> [Work request] The expected answer comprises all lines from the entries that contain the string "dakbedekking".

----

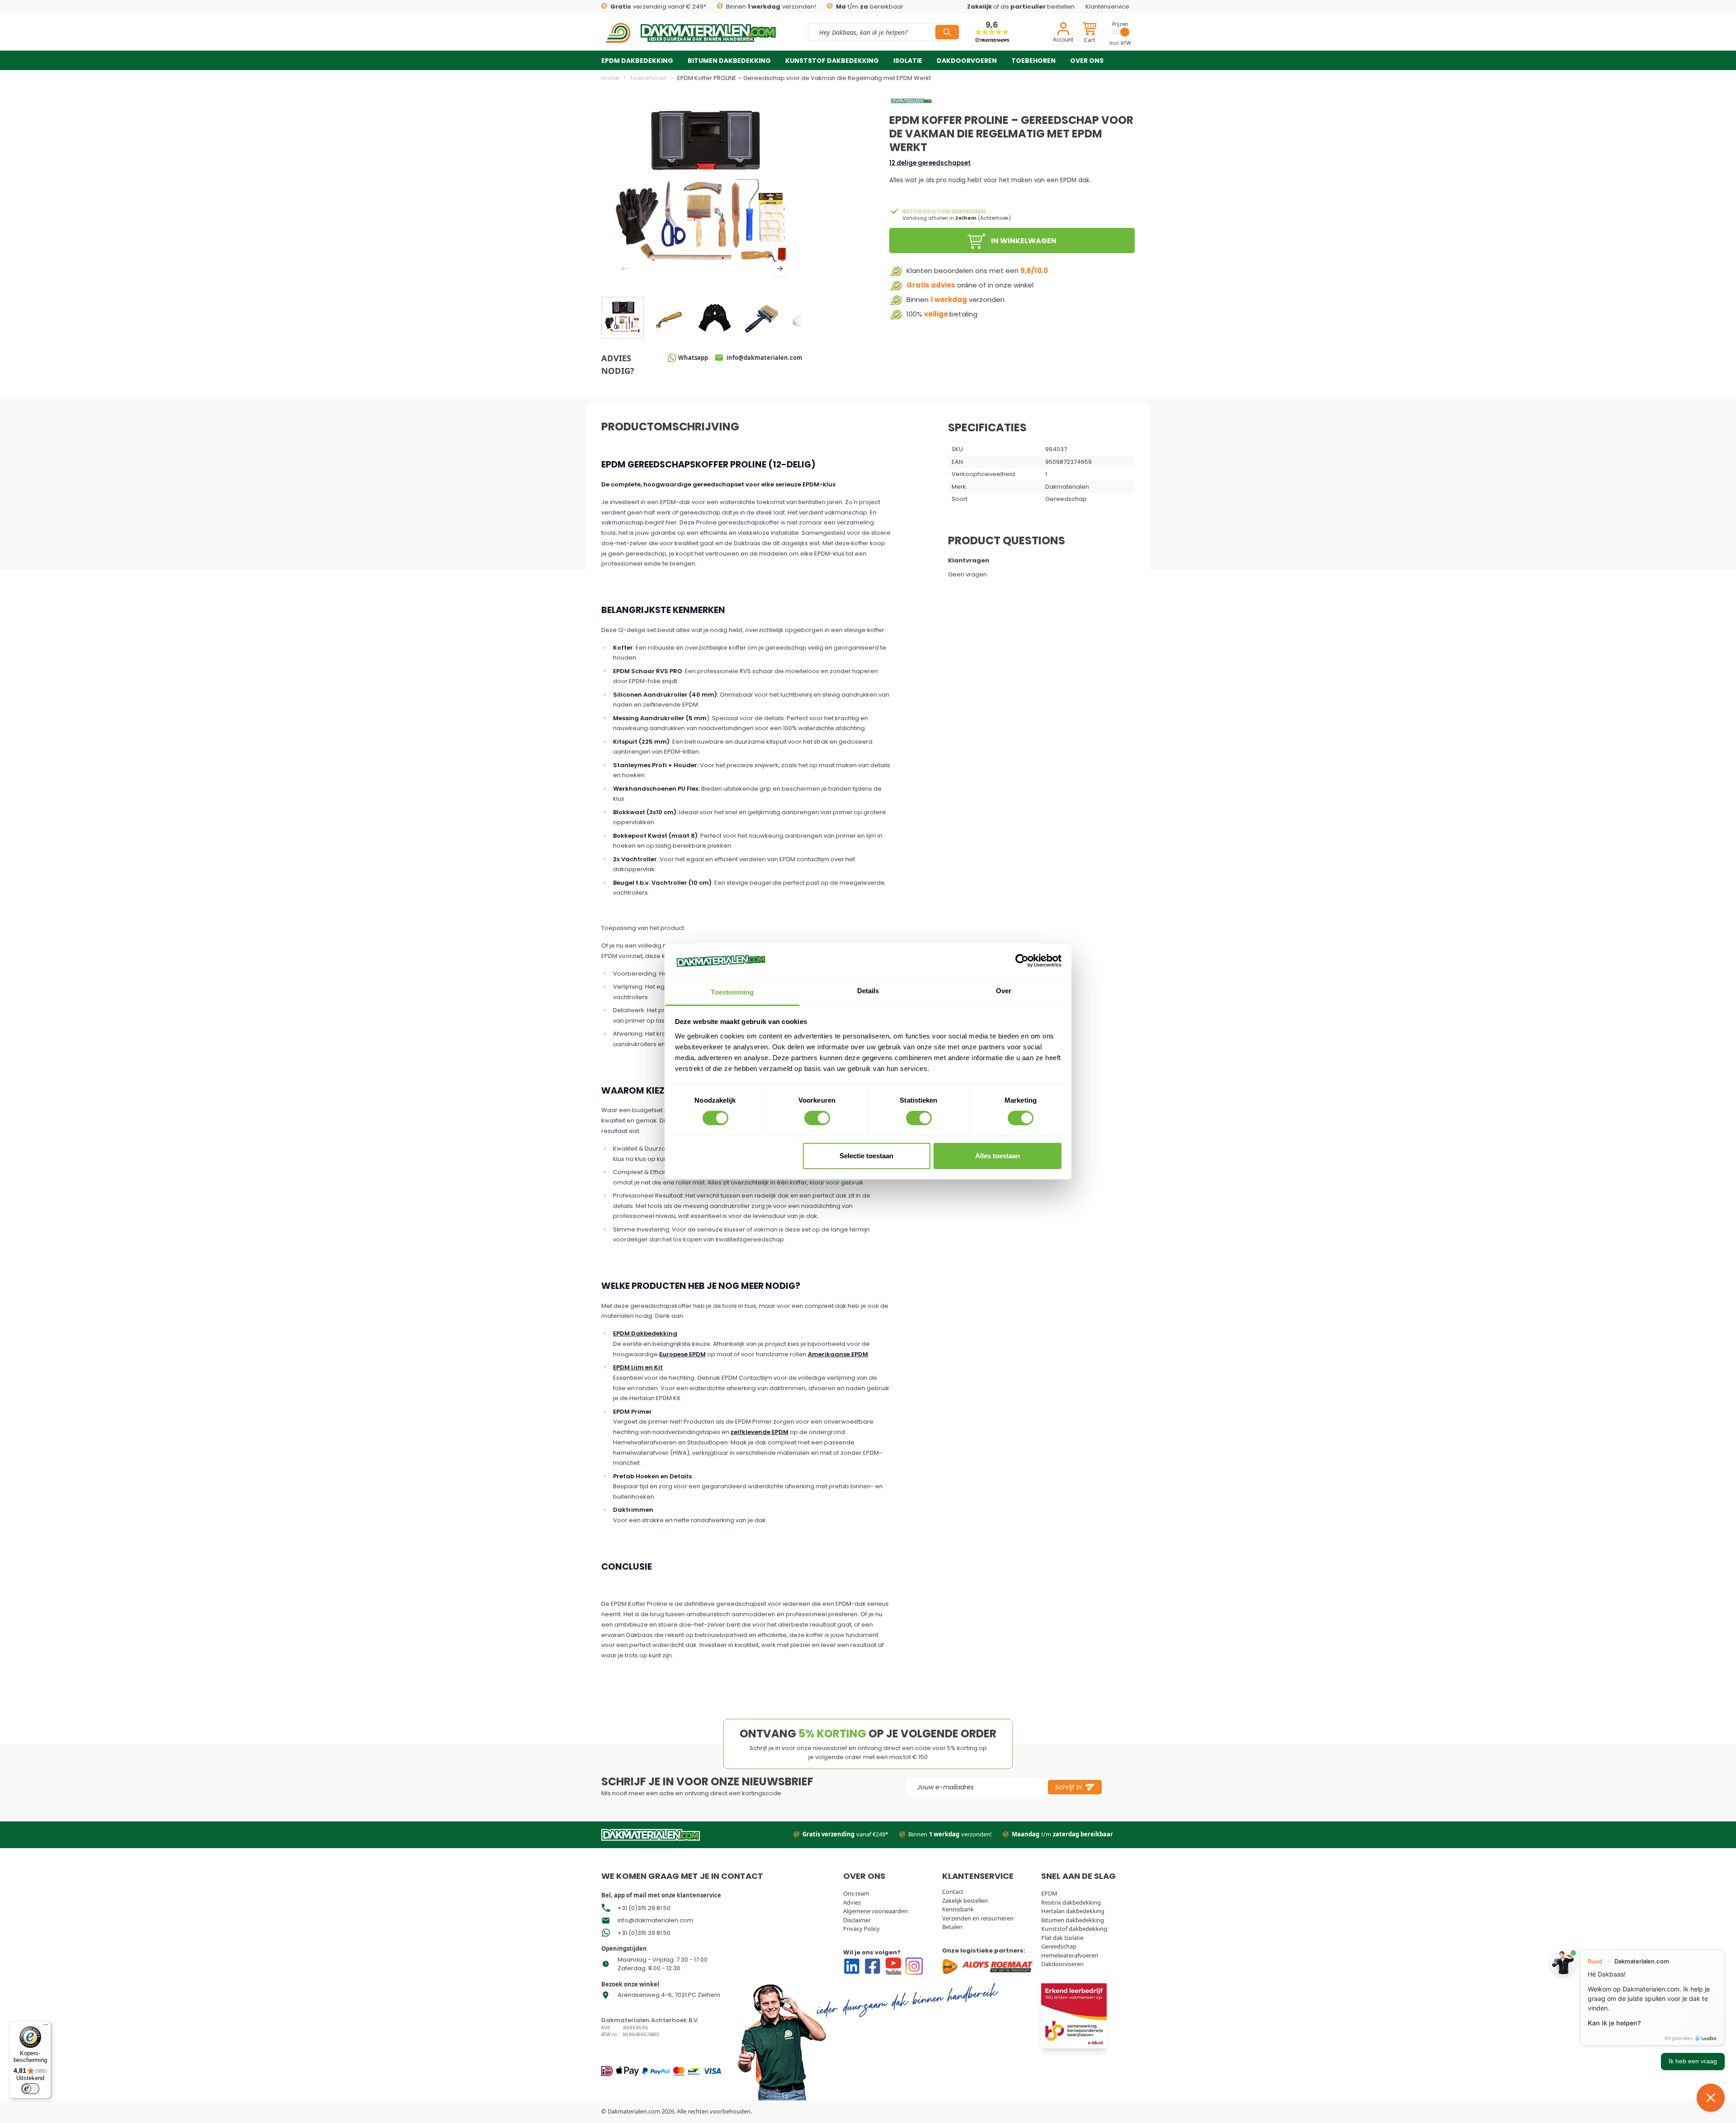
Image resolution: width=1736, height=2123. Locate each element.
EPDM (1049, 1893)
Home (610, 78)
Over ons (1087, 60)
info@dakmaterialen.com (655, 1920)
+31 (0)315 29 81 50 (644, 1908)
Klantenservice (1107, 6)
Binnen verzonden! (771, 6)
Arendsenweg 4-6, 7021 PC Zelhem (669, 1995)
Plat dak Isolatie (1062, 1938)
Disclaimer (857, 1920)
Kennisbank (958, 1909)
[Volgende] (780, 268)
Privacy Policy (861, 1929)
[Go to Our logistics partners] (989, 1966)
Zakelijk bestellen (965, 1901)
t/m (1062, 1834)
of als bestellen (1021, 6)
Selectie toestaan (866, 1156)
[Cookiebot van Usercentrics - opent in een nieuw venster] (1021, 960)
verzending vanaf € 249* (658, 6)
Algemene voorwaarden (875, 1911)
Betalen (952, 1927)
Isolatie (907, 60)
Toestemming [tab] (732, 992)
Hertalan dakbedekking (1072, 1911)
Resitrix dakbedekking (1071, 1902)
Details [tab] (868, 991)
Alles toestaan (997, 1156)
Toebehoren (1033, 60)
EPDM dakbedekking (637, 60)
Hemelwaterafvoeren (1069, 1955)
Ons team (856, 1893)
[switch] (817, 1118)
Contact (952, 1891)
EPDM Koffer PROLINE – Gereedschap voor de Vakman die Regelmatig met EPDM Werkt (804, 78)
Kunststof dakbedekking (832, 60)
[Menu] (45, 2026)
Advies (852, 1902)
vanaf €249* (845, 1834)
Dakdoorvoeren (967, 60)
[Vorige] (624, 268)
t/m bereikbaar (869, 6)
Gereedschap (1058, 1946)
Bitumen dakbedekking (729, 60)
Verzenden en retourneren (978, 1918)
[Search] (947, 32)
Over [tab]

----

> [Problem solution]
Hertalan dakbedekking (1072, 1911)
Resitrix dakbedekking (1071, 1902)
EPDM dakbedekking (637, 60)
Kunststof dakbedekking (832, 60)
Bitumen dakbedekking (729, 60)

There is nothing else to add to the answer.